Valor de uso e valor de troca da vacina anti covid

Como pode a Humanidade aceitar que, face a um vírus ubíquo e altamente letal, apresentando mutações que põe em causa a eficácia das vacinas, o valor de troca prevaleça sobre o cada vez mais indiscutível valor de uso?

Não vou discutir conceitos económicos sobre valor de uso e valor de troca. Deixo isso para os entendidos. Sobre a matéria, lembro apenas que os bens que têm maior valor de uso têm geralmente pouco ou nenhum valor de troca, sendo o contrário também verdadeiro. Dou dois exemplos clássicos, a água, enorme valor de uso e baixo valor de troca (pelo menos por estas bandas); o ouro, enorme valor de troca e pouco valor de uso.

Conforme a conveniência do momento, um ou outro dos valores pode ser realçado. É o exemplo do que se passou entre nós com as máscaras de proteção nesta epidemia. Face à escassez inicial, nada como desvalorizar o seu valor de uso. Não estava em causa o valor histórico desta forma de proteção num agente infecioso por via respiratória, estava sim, entre outras razões, o facto de, sendo então um bem escasso, adquirir um grande valor de troca. Situação entretanto ultrapassada com a fabricação em massa deste material de proteção.
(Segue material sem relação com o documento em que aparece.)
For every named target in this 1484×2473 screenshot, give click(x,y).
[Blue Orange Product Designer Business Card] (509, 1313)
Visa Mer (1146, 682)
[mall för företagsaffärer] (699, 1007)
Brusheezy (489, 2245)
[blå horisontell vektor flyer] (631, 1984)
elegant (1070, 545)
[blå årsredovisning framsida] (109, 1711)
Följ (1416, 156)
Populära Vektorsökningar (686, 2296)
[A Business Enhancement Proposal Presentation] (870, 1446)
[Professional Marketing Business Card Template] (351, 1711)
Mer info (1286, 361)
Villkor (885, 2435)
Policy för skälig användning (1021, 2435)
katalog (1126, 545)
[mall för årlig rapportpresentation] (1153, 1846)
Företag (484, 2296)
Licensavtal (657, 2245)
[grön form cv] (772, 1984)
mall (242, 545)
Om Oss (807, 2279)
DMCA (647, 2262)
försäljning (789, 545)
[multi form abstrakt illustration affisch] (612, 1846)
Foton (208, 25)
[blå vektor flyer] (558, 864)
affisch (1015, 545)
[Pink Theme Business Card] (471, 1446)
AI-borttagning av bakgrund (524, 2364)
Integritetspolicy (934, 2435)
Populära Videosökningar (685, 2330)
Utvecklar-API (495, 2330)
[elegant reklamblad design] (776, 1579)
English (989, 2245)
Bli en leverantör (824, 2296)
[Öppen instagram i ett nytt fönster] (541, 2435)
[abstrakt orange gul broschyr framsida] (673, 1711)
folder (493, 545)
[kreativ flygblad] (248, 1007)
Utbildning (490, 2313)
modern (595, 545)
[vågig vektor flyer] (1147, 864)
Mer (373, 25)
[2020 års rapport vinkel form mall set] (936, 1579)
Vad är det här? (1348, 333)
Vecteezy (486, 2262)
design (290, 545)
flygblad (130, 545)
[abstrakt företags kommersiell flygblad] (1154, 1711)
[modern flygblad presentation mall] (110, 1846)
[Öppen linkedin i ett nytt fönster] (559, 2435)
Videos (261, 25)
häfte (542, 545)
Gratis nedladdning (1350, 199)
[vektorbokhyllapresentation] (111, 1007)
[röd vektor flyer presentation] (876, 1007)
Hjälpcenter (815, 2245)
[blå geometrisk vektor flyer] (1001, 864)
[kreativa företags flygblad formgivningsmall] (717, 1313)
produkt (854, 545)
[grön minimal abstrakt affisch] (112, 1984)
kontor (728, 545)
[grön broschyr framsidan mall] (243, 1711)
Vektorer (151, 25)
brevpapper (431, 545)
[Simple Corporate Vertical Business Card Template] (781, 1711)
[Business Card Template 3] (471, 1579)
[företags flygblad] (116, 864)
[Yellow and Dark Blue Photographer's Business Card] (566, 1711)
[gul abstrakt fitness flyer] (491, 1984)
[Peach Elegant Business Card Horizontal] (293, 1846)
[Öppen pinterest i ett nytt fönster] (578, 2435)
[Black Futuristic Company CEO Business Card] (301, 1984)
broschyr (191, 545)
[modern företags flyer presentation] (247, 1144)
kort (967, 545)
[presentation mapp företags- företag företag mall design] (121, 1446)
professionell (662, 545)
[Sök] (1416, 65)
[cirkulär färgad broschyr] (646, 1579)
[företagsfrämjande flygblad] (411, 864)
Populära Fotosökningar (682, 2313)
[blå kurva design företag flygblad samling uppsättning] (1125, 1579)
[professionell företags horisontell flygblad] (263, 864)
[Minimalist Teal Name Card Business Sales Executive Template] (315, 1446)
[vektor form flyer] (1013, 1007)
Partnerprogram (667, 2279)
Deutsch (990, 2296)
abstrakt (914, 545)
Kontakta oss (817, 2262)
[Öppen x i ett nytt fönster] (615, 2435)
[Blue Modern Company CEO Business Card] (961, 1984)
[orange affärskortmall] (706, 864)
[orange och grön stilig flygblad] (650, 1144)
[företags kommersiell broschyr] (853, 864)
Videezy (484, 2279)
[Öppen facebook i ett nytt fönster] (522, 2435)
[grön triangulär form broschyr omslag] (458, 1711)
Do que já se conhece sobre a eficácia das vacinas, só por ignorância ou atavismo, se pode pôr em causa o seu enorme valor de uso no combate à pandemia e suas consequências sociais e económicas. Assim sendo, porque não se potencializa a nível mundial a produção e rápida distribuição à escala planetária? Não havendo constrangimentos técnicos inultrapassáveis, note-se que a Índia surge como o grande país fabricante de vacinas, seguramente que são questões relacionada com o valor de troca (económicas e geopolíticos) que se sobrepõe ao interesse geral.

Os representantes das multinacionais farmacêuticas vêm dizer-nos que estão disponíveis para dar o “peixe”, não para ensinar a pescar. Os países mais pobres, que fiquem com as sobras das vacinas, pagas à cabeça, é bom lembrar, por dinheiros públicos dos países mais ricos. Abdicar ou aceitar negociar, os direitos de patente conferidos pela propriedade intelectual das vacinas, de tecnologia ARN em particular, é assunto que não se discute.

Como pode a Humanidade aceitar que, face a um vírus ubíquo e altamente letal, apresentando mutações que põe em causa a eficácia das vacinas, prevendo-se que possam obrigar a “afinações” periódicas que só a tecnologia ARN parece conseguir em tempo útil, o valor de troca prevaleça sobre o cada vez mais indiscutível valor de uso?

Com esta intransigência das multinacionais, que o poder político comprometido não ousa contrariar, corre-se o risco de o desejo do casal Sahin - cientistas Turcos na base da descoberta da tecnologia ARN, “esperar que a vacina “arrase o vírus” e possa mesmo pôr fim à pandemia” não se concretizar ou venha a ocorrer à custa da perda desnecessária de mais vidas humanas.